- **Required task**
Copy every one of the entries below word for word, keeping each line as it appears.

- **Data shown**

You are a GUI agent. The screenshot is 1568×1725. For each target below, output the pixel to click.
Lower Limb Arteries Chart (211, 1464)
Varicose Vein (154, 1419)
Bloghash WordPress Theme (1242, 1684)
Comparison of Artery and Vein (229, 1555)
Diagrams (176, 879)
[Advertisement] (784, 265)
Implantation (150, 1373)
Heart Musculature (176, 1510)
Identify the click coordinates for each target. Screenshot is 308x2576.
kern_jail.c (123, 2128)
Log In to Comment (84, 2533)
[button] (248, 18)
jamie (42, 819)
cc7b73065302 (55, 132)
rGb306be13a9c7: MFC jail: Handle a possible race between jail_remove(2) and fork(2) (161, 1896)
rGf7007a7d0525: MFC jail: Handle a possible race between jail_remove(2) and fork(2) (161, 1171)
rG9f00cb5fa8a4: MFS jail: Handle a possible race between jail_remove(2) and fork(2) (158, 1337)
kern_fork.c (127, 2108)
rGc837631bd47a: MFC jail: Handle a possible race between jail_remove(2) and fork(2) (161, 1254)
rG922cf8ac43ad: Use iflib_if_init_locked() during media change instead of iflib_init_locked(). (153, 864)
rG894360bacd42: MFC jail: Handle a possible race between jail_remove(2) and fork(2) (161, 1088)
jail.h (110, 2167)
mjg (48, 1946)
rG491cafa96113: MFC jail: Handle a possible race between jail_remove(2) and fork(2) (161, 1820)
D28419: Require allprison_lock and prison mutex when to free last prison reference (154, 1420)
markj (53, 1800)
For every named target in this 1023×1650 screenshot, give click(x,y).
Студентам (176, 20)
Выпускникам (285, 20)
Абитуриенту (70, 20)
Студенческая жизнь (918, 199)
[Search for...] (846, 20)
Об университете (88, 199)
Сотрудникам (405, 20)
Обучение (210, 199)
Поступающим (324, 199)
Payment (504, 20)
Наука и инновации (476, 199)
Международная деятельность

- **Written response**
You are a GUI agent. The screenshot is 1568×1725. For each target below, output the pixel to click.
Lower Limb Arteries Chart (211, 1464)
Varicose Vein (154, 1419)
Bloghash WordPress Theme (1242, 1684)
Comparison of Artery and Vein (229, 1555)
Diagrams (176, 879)
[Advertisement] (784, 265)
Implantation (150, 1373)
Heart Musculature (176, 1510)
Identify the click coordinates for each target. Screenshot is 308x2576.
kern_jail.c (123, 2128)
Log In to Comment (84, 2533)
[button] (248, 18)
jamie (42, 819)
cc7b73065302 (55, 132)
rGb306be13a9c7: MFC jail: Handle a possible race between jail_remove(2) and fork(2) (161, 1896)
rGf7007a7d0525: MFC jail: Handle a possible race between jail_remove(2) and fork(2) (161, 1171)
rG9f00cb5fa8a4: MFS jail: Handle a possible race between jail_remove(2) and fork(2) (158, 1337)
kern_fork.c (127, 2108)
rGc837631bd47a: MFC jail: Handle a possible race between jail_remove(2) and fork(2) (161, 1254)
rG922cf8ac43ad: Use iflib_if_init_locked() during media change instead of iflib_init_locked(). (153, 864)
rG894360bacd42: MFC jail: Handle a possible race between jail_remove(2) and fork(2) (161, 1088)
jail.h (110, 2167)
mjg (48, 1946)
rG491cafa96113: MFC jail: Handle a possible race between jail_remove(2) and fork(2) (161, 1820)
D28419: Require allprison_lock and prison mutex when to free last prison reference (154, 1420)
markj (53, 1800)
For every named target in this 1023×1650 screenshot, give click(x,y).
Студентам (176, 20)
Выпускникам (285, 20)
Абитуриенту (70, 20)
Студенческая жизнь (918, 199)
[Search for...] (846, 20)
Об университете (88, 199)
Сотрудникам (405, 20)
Обучение (210, 199)
Поступающим (324, 199)
Payment (504, 20)
Наука и инновации (476, 199)
Международная деятельность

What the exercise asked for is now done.